Ken Kencel, president and chief executive officer of PCAP, said at the time of the BDC V announcement that the transaction was designed to deliver “meaningful long-term value” to PCAP shareholders while facilitating an “efficient wind-down” of BDC V. Post-transaction, PCAP’s top 10 investments were projected to represent a smaller percentage of the portfolio, reducing concentration risk.
A Pattern Across the Sector
The fee waivers are not unique to PCAP. Ratings agency KBRA noted in a late-2025 BDC compendium that perpetual-life BDCs had broadly continued to rely on fee waivers as competitive pressures, tightening spreads, and rate uncertainty weighed on net investment income. The pattern reflects a structural feature of the nontraded BDC model: advisers use temporary fee relief to protect distribution coverage ratios and support NAV stability during periods of portfolio transition or market stress, without triggering the disclosure requirements or investor anxiety that a distribution cut would produce.

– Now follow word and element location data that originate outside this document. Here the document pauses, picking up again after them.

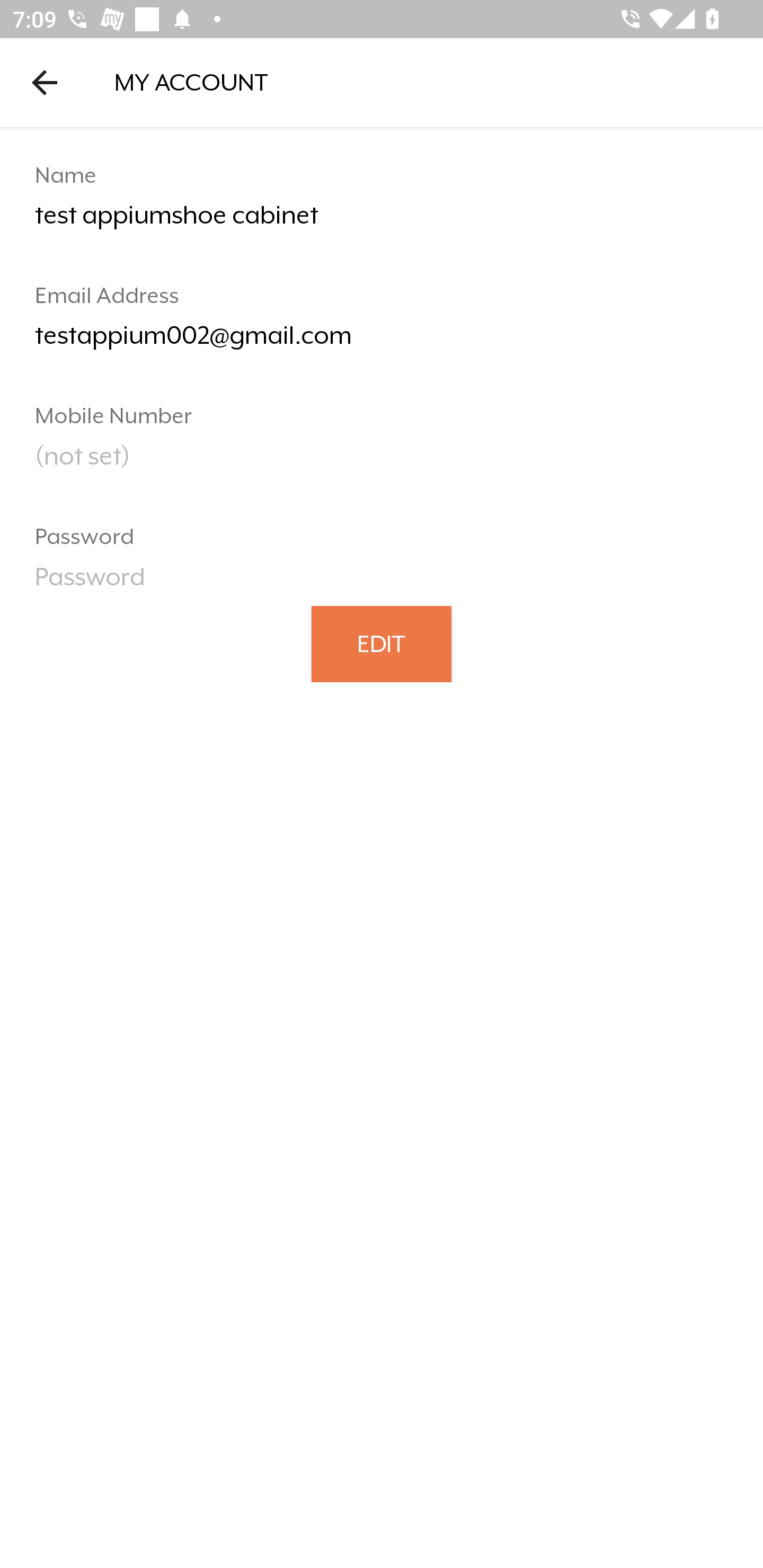
Navigate up (44, 82)
test appiumshoe cabinet (381, 222)
testappium002@gmail.com (381, 342)
Password (381, 583)
EDIT (381, 643)
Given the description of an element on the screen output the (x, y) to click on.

As previously reported by AltsWire, the broader nontraded BDC fundraising environment has softened considerably. According to Robert A. Stanger & Company, nontraded BDC sales were tracking roughly 59% below their Q1 2025 peak through the first quarter of 2026, with Stanger projecting an approximately 40% year-over-year decline in BDC capital formation for the full year. The slowdown, which Stanger has compared to the nontraded REIT contraction of 2022-2023, has made fee discipline and NAV stability increasingly important competitive signals for sponsors seeking to retain adviser relationships in a tighter fundraising environment.
Nuveen Churchill Private Capital Income Fund is externally managed by Churchill PCIF Advisor LLC, an affiliate of Churchill Asset Management LLC, which operates as the exclusive U.S. middle market direct lending and private capital business of Nuveen – the investment management division of TIAA.